Estate calda, fredda, tiepida, bollente…
Disquisizioni inutili sull'estate che verrà.

Estate fresca, estate calda, estate prendi quello che viene.
E’ cominciato il bombardamento mediatico sulle previsioni estive. C’è chi dipinge scenari freschi (usciamo da una fase di NINA, quindi ci starebbe anche statisticamente), chi invece prevede una stagione bollente.
Se rivisitassimo le previsioni per l’estate o per l’inverno degli ultimi 10 anni sui giornali, e le confrontassimo con quanto si è realmente verificato, rimarremmo molto delusi: quasi tutte completamente sbagliate, se si eccettua la frase: "qualche ondata di caldo ( o freddo) ci sarà", che va sempre bene, perchè è difficile che nelle stagioni estreme non si verifichi qualche importante punta di calore o qualche sfuriata fredda.
Cosa conviene fare allora?

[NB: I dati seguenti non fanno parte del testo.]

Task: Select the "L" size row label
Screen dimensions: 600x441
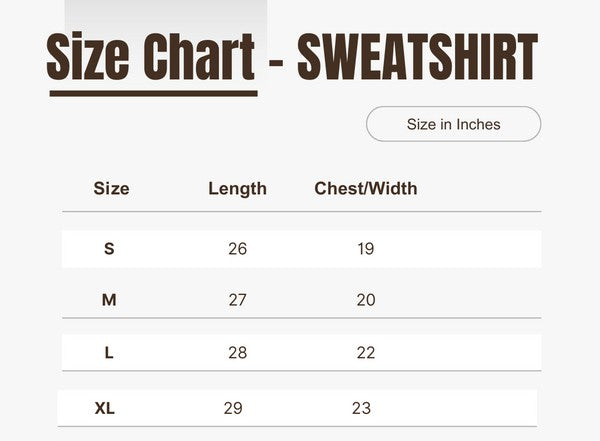Action: tap(109, 353)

Semplicemente ignorarle, eviterete così di aggiungere ansia alla già pesante vita quotidiana. L’ente americano ad esempio aveva previsto un maggio piovoso per il Mediterraneo centrale: beh, se non arrivasse quella scarica di temporali nel fine settimana 14-15, anche questo mese probabilmente sarebbe destinato a trascorrere secco, viste le prospettive per i prossimi 10 giorni.

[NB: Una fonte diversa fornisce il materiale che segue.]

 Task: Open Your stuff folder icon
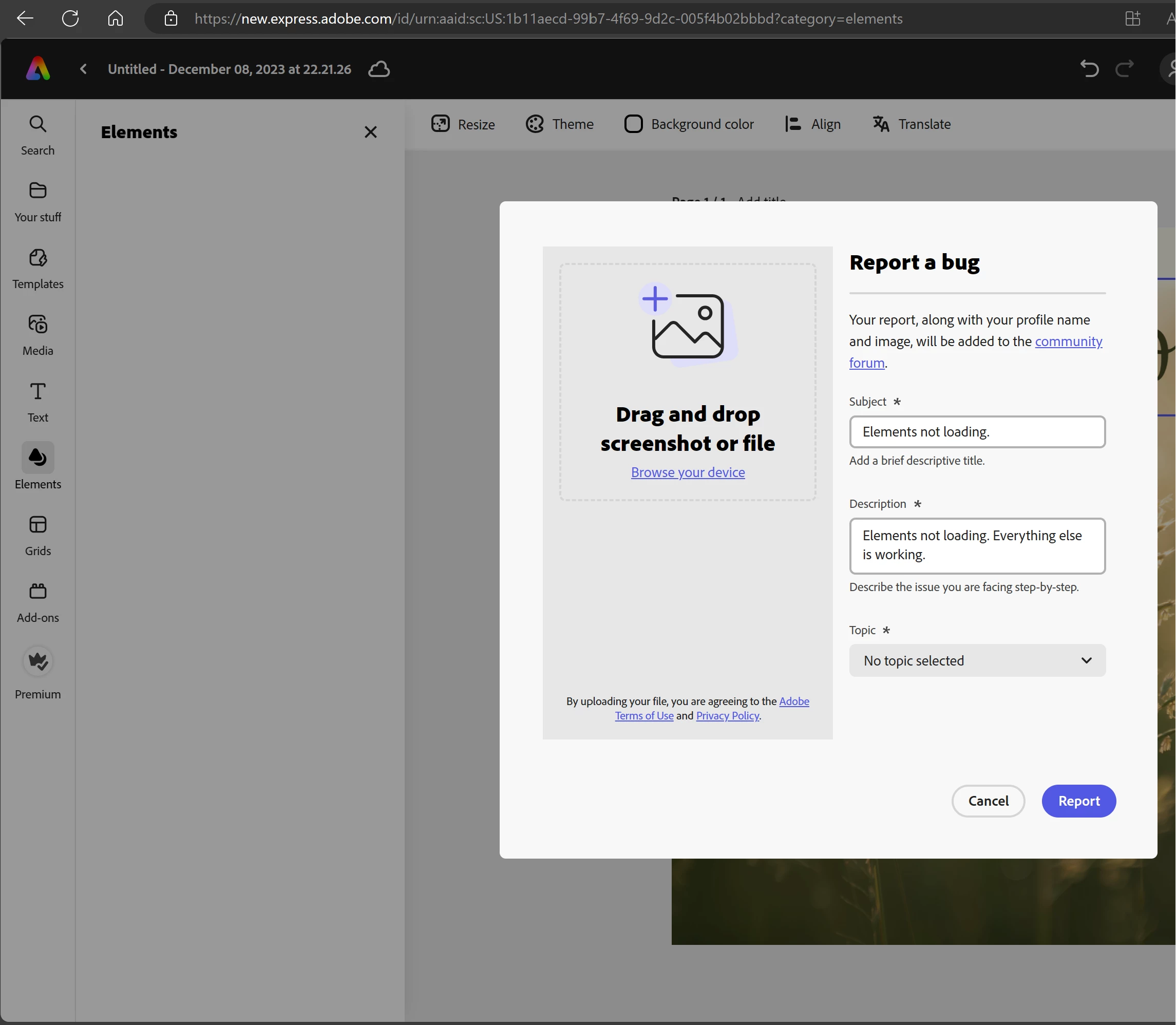tap(38, 191)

Impossibile dunque dire come trascorrerà l’estate, ben più significativo far presente ai lettori quanto sia delicata la situazione attuale, laddove gli anticicloni stanno dominando la scena da mesi, come nei peggiori inverni a cavallo tra gli anni 80 e 90. Questo si ci deve preoccupare. Una situazione simile si verificò nell’estate del 2003, una delle più calde e secche (anche se non per tutti) nella storia del nostro Paese.
Ma è difficile affermare che si andrà avanti così sino a settembre, in realtà da giugno tutto potrebbe ancora accadere, anche una rivoluzione barica con tanta pioggia e fresco, ma solo è un’ipotesi, come tante, da non prendere troppo in considerazione.